L’empreinte
I
Nous sommes rivaux rivés à la chaîne
De notre destin. Elle est mon tourment
Et ma volupté, ma pierre d’aimant,
Mon tribut humain d’amour et de haine.
Elle est ma raison, ma joie et ma peine,
Mon adhésion, mon consentement,
Et la croix de chair de mon portement,
Mon bonheur divin, mon extase humaine.
Nous sommes jumeaux, égaux, affrontés ;
Mais dans notre ivresse et dans nos baisers,
La rose de pourpre ente ses épines.
Et d’accents vermeils plaquant les accords,
L’Arbre de la Vie unit ses racines
Aux clous du désir qui rivent nos corps.
II
Et de notre amour et de notre étreinte,
Et de ton ardeur et de mon tourment,
D’un émoi divin, double enlisement,
L’argile et l’azur ont gardé l’empreinte.

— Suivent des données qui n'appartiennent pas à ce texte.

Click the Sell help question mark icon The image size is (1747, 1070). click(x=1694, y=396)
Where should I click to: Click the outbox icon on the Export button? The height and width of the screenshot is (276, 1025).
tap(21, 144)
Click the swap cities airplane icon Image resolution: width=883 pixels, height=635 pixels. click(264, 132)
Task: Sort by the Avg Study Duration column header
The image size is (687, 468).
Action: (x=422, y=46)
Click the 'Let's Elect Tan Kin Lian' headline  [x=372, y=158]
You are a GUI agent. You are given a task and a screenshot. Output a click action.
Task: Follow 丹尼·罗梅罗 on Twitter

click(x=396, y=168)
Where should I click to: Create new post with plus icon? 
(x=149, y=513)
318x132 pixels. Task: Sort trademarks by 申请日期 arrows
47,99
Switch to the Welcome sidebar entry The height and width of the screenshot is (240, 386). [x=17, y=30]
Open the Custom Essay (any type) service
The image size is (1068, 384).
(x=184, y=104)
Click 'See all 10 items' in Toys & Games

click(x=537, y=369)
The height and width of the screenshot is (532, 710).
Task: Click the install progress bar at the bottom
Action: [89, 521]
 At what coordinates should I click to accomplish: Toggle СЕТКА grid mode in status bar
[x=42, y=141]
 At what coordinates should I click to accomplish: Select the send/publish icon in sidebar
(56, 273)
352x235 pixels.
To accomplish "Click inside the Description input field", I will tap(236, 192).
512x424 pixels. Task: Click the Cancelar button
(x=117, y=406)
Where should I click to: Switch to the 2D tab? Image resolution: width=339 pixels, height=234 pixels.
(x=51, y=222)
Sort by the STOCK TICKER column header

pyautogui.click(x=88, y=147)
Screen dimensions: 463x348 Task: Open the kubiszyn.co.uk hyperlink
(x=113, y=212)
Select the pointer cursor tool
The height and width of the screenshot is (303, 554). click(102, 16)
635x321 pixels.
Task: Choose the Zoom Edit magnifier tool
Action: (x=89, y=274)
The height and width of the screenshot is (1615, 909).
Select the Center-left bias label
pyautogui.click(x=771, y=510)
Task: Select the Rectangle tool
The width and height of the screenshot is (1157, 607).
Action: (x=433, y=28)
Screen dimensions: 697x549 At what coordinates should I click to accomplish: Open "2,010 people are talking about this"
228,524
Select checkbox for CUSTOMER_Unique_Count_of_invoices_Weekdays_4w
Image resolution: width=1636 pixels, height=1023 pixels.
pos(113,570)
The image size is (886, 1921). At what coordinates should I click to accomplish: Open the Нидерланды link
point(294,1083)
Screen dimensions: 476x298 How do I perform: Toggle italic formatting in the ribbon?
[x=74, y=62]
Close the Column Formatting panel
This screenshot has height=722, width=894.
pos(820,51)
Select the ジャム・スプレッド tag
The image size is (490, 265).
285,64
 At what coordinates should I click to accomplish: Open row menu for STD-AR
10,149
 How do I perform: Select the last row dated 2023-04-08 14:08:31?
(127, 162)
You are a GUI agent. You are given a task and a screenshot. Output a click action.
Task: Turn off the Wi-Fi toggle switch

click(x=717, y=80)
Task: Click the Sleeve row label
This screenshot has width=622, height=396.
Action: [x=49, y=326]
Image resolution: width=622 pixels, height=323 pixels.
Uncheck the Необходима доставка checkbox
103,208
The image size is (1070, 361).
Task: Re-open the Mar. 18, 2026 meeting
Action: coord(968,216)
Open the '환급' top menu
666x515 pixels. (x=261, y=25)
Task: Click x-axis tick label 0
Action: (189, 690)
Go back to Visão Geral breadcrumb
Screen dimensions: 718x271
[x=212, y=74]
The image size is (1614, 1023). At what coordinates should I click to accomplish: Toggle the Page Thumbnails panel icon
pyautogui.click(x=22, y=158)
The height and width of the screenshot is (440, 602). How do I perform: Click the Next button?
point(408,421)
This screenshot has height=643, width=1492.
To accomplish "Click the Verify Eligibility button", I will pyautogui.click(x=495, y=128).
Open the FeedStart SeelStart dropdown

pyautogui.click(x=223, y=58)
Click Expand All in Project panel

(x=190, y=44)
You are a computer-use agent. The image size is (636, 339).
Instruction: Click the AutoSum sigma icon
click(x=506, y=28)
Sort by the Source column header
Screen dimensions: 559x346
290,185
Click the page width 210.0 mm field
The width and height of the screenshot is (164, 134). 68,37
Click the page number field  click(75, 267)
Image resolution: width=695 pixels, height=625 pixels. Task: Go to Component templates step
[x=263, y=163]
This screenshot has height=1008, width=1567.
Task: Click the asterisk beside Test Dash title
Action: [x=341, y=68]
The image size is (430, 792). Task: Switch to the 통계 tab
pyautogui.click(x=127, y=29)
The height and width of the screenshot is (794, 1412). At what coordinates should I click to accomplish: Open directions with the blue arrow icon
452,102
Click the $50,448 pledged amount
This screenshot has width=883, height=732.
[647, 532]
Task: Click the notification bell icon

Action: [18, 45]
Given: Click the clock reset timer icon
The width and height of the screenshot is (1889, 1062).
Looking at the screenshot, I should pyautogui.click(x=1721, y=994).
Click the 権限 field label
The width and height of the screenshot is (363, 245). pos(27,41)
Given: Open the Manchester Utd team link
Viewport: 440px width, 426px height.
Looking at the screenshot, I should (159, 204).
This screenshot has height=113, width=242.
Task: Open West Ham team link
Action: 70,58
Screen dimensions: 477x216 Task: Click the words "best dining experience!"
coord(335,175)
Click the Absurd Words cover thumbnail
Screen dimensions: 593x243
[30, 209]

D’argile et d’azur, ô double contrainte
Où ton âme émet son rayonnement !
Je mange mon pain à ton sacrement,
Je bois dans tes yeux des rêves d’absinthe.
Je glane au sablier, la manne en instants
De sable et d’azur, d’espace et de temps,
Sur quelque mirage, ô source bénie !
Où se réfléchit le songe inconstant
Que l’Arbre mûrit dans le firmament,
Et le fruit de chair de l’Arbre de Vie !...
III
Quand le désir tend aux derniers accords,
Croisés dans la nuit, l’ombre et le mystère,
Quand croise le ciel sur la croix de terre,
Effort exaltant ! Prière des forts !
L’ombre, de la nuit porte le remords,
Ce fruit de l’étoile et de la matière,
Et croise l’argile avec la lumière,
Et croise notre âme à travers nos corps...
Tu portes ta croix ; tu portes ton double,
Ainsi qu’un reflet sur ton ombre trouble.
Et, sous le baiser de l’astre qui luit,
Le rayon se croise avec la pensée,
Et nos cœurs fervents croisent, chaque nuit,
Notre croix de chair, à chaque croisée...
Charles DHERS, stalag IV B.
Publié dans Cahier des prisonniers, « Les Cahiers du Rhône »,
Éditions de La Baconnière, Pâques 1943.